The plaintiff argues that the record does not support the jury finding that Keady, in 1942, believed that it would be "unlawful" for the defendant to pay Hill more than $25,000 for that year. Our attention has been directed to Keady's testimony on cross-examination where he said, in reference to the legal limits on Hill's income for 1942: "We could have paid him $100, if we wanted to, or a million." This statement was made, however, almost fourteen years after the Biltmore conversation. The jury might have inferred that Keady's understanding of the Renegotiation Act was substantially more comprehensive in 1956 than in 1942. Indeed, there was independent evidence to support such a conclusion. As we noted above, Keady testified that during the spring of 1942 many stringent proposals for limiting wartime incomes had come to his attention through articles in the New York Times. He also testified that he read an article in that newspaper on June 21, 1942 — only a few days before the Biltmore meeting — under the misleading caption "War Contracts Get $25,000 Salary Limit." The plaintiff argues that a close reading of the text of the article would have revealed that the only penalty for "unreasonable" compensation earned incident to war contracts was disallowance of the excess as a cost item under such contracts. However, the jury, as a group of twelve laymen, might have concluded that Keady, who had had no legal training, construed this article, in the context of previously reported salary limitation proposals, to mean that the defendant could not legally pay Hill over $25,000 for the year 1942. In any event, we are not prepared to say that such an inference was clearly unreasonable. Hence the element of "scienter," essential to recovery for "actual fraud," was not established by the plaintiff. Consequently, whatever right to recovery the plaintiff might have had was time-barred as of July 1952.
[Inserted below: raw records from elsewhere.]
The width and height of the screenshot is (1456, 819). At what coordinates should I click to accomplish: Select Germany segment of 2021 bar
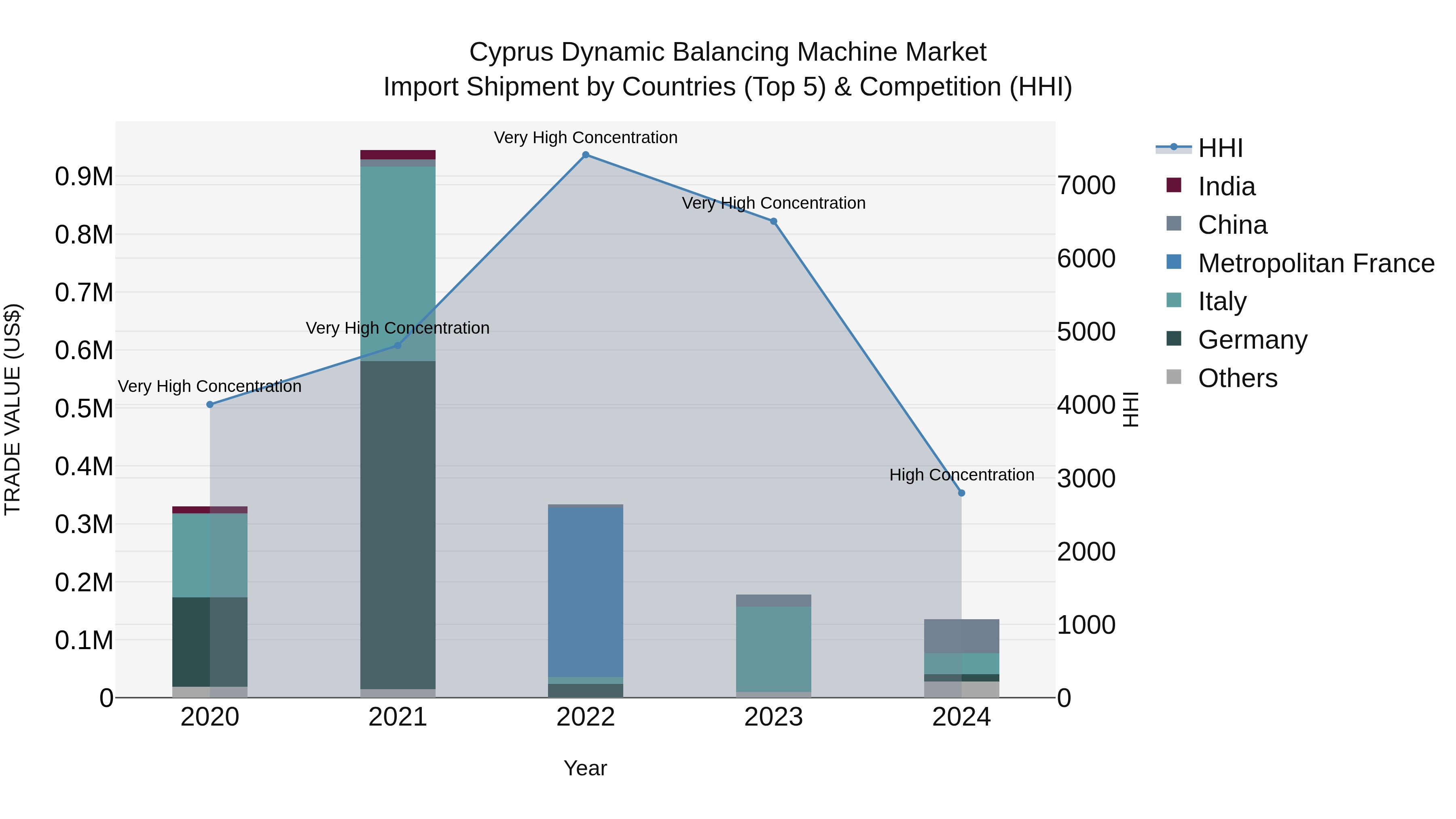(397, 526)
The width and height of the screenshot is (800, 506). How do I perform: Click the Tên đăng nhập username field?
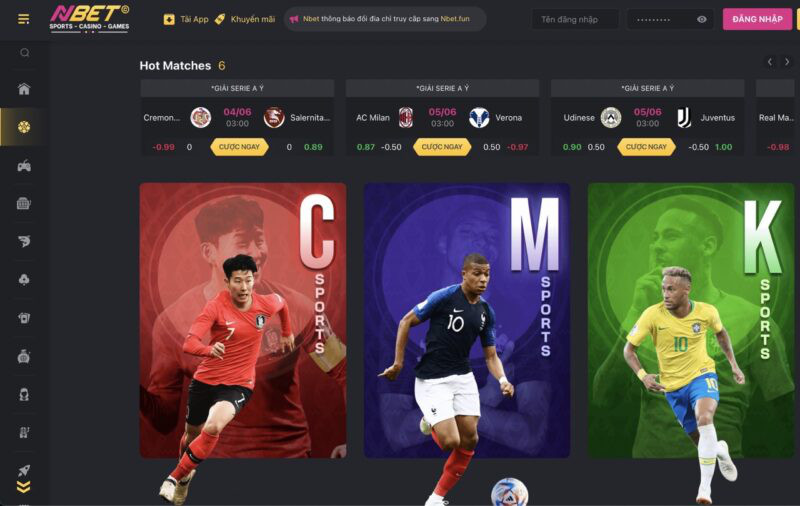tap(575, 19)
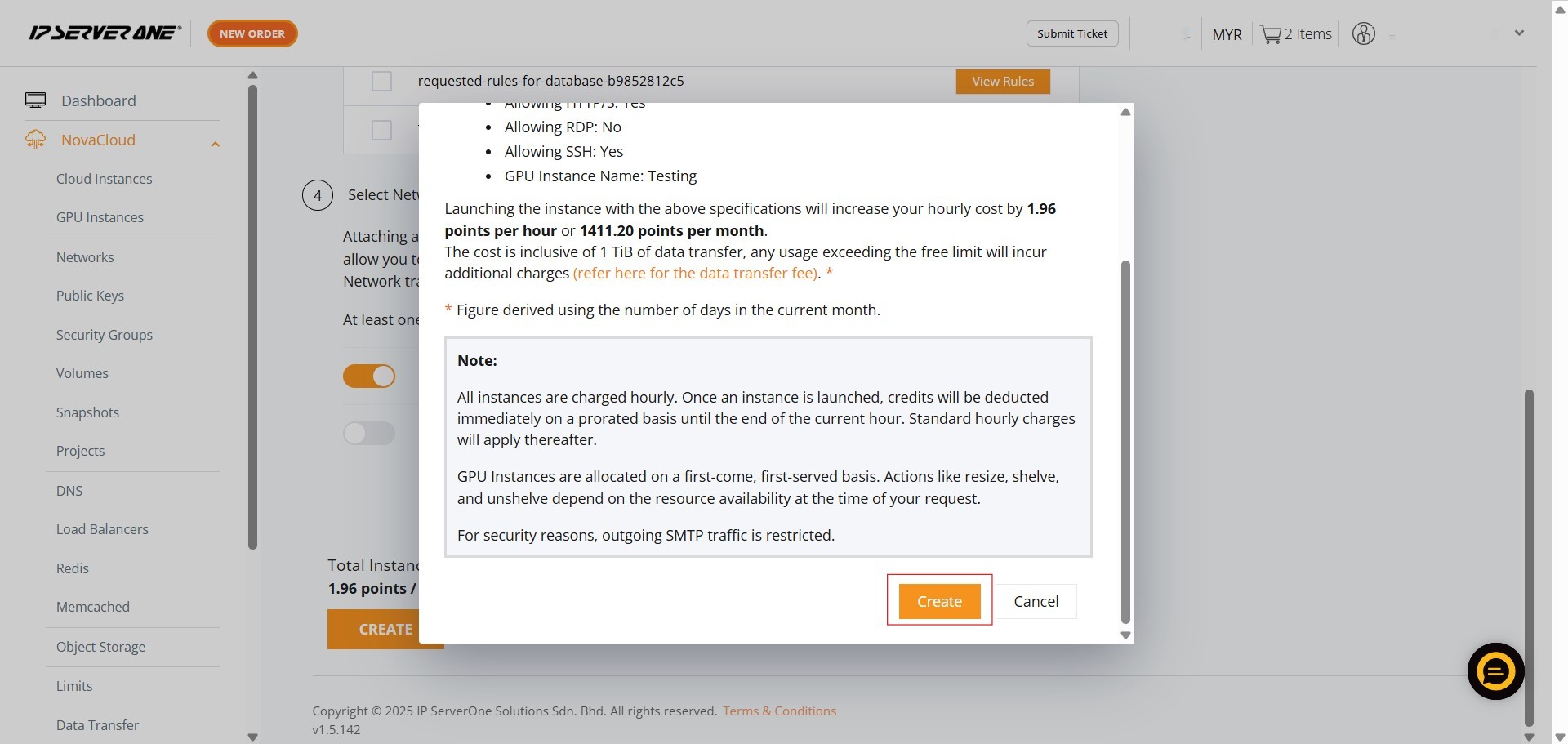Open the user account profile icon
Viewport: 1568px width, 744px height.
(x=1363, y=34)
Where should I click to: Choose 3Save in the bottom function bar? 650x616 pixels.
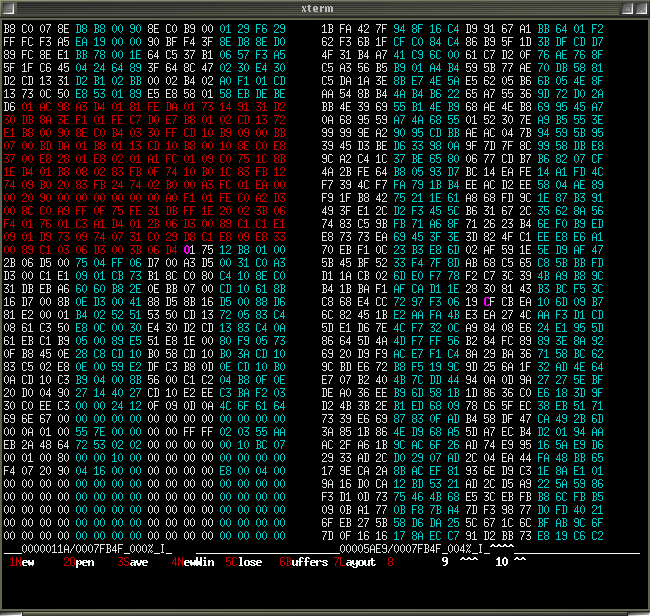(x=133, y=562)
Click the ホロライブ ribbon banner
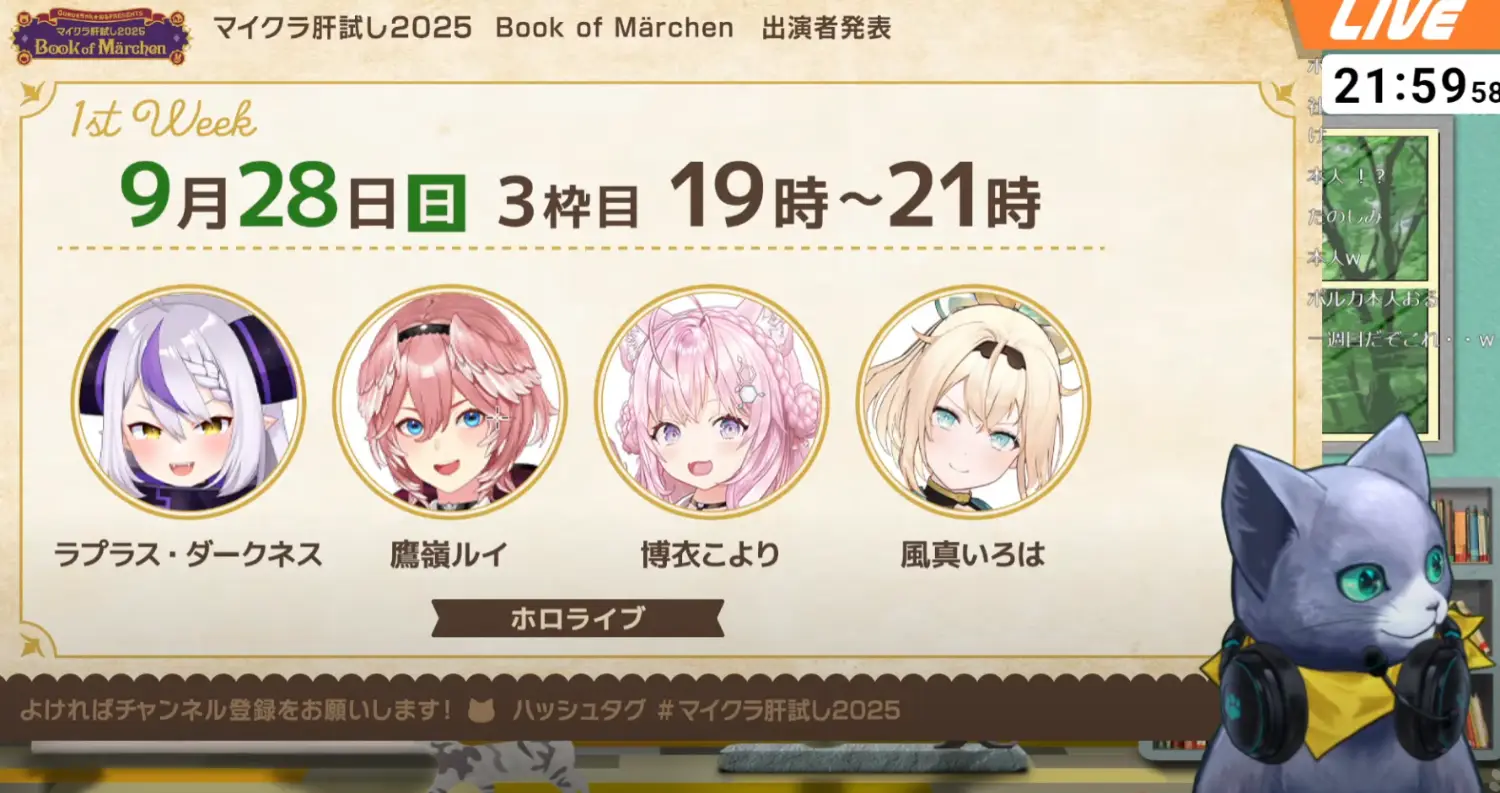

Since we reject the plaintiff's efforts to set aside the jury finding relative to the "scienter" issue, and adopt the trial court's construction of the New York law applicable to "constructive fraud," we need not discuss the other arguments on appeal.
Among the special questions the judge submitted to the jury in the special verdict, and the answers the jury gave, were the following:
"Did Keady make any representation to Hill in late June or early July 1942 at the Biltmore Hotel that it would be unlawful for the defendant to pay Hill more than $25,000 a year for the year 1942? Answer `Yes' or `No.' Yes.
"If Keady made any such representation, did Keady actually believe it to be true? Answer `Yes' or `No.' Yes."